*** Opening Material to process ***
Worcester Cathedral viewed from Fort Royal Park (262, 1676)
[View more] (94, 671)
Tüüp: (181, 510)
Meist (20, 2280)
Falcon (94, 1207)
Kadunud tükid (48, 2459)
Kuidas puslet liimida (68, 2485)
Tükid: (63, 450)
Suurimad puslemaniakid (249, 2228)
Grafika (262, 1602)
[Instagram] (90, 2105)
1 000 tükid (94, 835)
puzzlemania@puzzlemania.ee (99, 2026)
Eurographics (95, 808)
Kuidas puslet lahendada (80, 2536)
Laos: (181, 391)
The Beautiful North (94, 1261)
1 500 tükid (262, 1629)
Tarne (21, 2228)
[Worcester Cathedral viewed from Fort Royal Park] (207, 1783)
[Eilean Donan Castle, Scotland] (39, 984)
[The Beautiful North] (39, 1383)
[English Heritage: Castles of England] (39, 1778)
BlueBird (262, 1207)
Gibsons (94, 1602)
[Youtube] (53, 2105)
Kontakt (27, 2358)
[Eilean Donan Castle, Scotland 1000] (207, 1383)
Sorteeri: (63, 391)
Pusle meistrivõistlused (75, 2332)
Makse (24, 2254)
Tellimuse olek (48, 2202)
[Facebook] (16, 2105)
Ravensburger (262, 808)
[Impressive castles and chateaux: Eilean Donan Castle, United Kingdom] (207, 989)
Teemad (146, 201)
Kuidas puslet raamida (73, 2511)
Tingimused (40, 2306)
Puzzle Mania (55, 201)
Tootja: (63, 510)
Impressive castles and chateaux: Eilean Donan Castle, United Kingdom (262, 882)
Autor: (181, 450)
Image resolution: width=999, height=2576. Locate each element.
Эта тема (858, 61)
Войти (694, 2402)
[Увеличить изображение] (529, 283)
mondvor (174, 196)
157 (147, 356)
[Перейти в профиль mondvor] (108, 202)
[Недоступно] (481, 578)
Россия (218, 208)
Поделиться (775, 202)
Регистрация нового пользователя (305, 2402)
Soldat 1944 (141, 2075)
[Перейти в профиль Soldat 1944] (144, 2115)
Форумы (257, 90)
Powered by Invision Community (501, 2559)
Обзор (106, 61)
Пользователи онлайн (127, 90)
*** Closing Material to process ***
Starting from the line containing "BlueBird (262, 1207)", repeat each line through the end of the entries, exactly.

Reply to the exercise -
BlueBird (262, 1207)
Gibsons (94, 1602)
[Youtube] (53, 2105)
Kontakt (27, 2358)
[Eilean Donan Castle, Scotland 1000] (207, 1383)
Sorteeri: (63, 391)
Pusle meistrivõistlused (75, 2332)
Makse (24, 2254)
Tellimuse olek (48, 2202)
[Facebook] (16, 2105)
Ravensburger (262, 808)
[Impressive castles and chateaux: Eilean Donan Castle, United Kingdom] (207, 989)
Teemad (146, 201)
Kuidas puslet raamida (73, 2511)
Tingimused (40, 2306)
Puzzle Mania (55, 201)
Tootja: (63, 510)
Impressive castles and chateaux: Eilean Donan Castle, United Kingdom (262, 882)
Autor: (181, 450)
Image resolution: width=999, height=2576. Locate each element.
Эта тема (858, 61)
Войти (694, 2402)
[Увеличить изображение] (529, 283)
mondvor (174, 196)
157 (147, 356)
[Перейти в профиль mondvor] (108, 202)
[Недоступно] (481, 578)
Россия (218, 208)
Поделиться (775, 202)
Регистрация нового пользователя (305, 2402)
Soldat 1944 (141, 2075)
[Перейти в профиль Soldat 1944] (144, 2115)
Форумы (257, 90)
Powered by Invision Community (501, 2559)
Обзор (106, 61)
Пользователи онлайн (127, 90)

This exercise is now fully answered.